→ **Trecho**

• • • • •

No último dia 03 de dezembro, o INEP (Instituto Nacional de Estudos e Pesquisas Educacionais Anísio Teixeira), órgão ligado ao Ministério da Educação divulgou o relatório de desempenho dos alunos brasileiros que participaram da edição 2018 do Programa Internacional de Avaliação de Estudantes, o PISA.
De forma bem resumida, o PISA é um exame educacional internacional organizado pela OCDE – Organização para Cooperação e Desenvolvimento Econômico – aplicado em estudantes de escolas públicas e privadas com idades ente 15 e 16 anos de 65 países (34 deles oficialmente vinculados à OCDE). O exame é aplicado a cada dois anos e, em cada edição, há uma área de enfoque de análise (o da última edição, em 2018, o enfoque foi em leitura).
Você pode consultar mais detalhes sobre a OCDE neste link e sobre o PISA, neste link aqui
A (má) repercussão dos resultados foi quase instantânea. A cobertura da imprensa deu enfoque nas deficiências apresentadas por nossos estudantes, sobretudo quando comparamos alunos de países com IDH muito próximos ou em mesma modalidade (ensino público/privado) de ensino. O ministro da educação não deu qualquer indicativo de como pretende melhorar o aprendizado de nossos alunos, mas não deixou de atacar os governos antecessores e, claro, de acusar Paulo Freire de ser o verdadeiro culpado pelo analfabetismo funcional que há anos os nossos estudantes estão submetidos – mesmo sem levar em conta que quase nada da pedagogia freireana é aplicado em nossas escolas ou que Freire é um dos nomes mais citados na pesquisa educacional em todo o mundo.

• • • • •

→ **Ações necessárias**
- a) Diga se cada afirmação abaixo está de acordo com o trecho, respondendo sim ou não e citando as palavras do trecho que decidem a questão: (i) o INEP divulgou o relatório no dia 03 de dezembro; (ii) o PISA é aplicado a cada quatro anos; (iii) na edição de 2018, o enfoque foi em matemática.
- b) Segundo o trecho, qual organização é responsável pelo PISA?
- c) Atualize a parte do trecho que vai de "No último dia" até "Estudantes, o PISA.", trocando "relatório" por "documento".

→ **Dados brutos**
• • • • •

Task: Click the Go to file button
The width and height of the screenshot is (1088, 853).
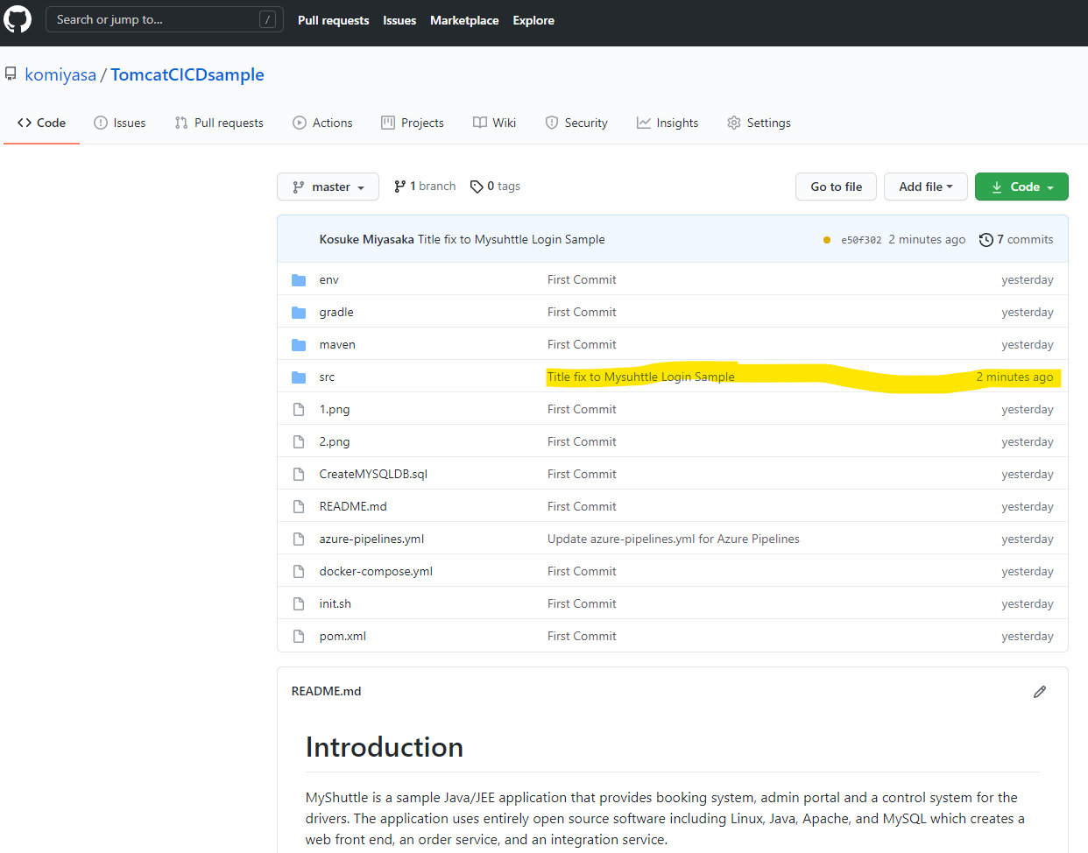Action: click(x=835, y=187)
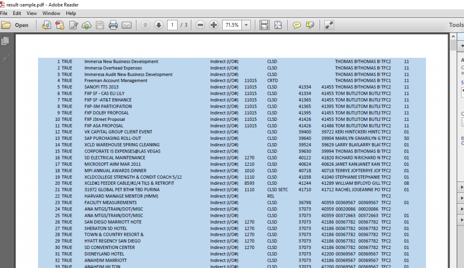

• • • • •

→ **Resultados por tarefa**
- a)
(i) Sim: "No último dia 03 de dezembro, o INEP (Instituto Nacional de Estudos e Pesquisas Educacionais Anísio Teixeira), órgão ligado ao Ministério da Educação divulgou o relatório".
(ii) Não: "O exame é aplicado a cada dois anos".
(iii) Não: "o enfoque foi em leitura".

- b) A OCDE, Organização para Cooperação e Desenvolvimento Econômico.

- c)
No último dia 03 de dezembro, o INEP (Instituto Nacional de Estudos e Pesquisas Educacionais Anísio Teixeira), órgão ligado ao Ministério da Educação divulgou o documento de desempenho dos alunos brasileiros que participaram da edição 2018 do Programa Internacional de Avaliação de Estudantes, o PISA.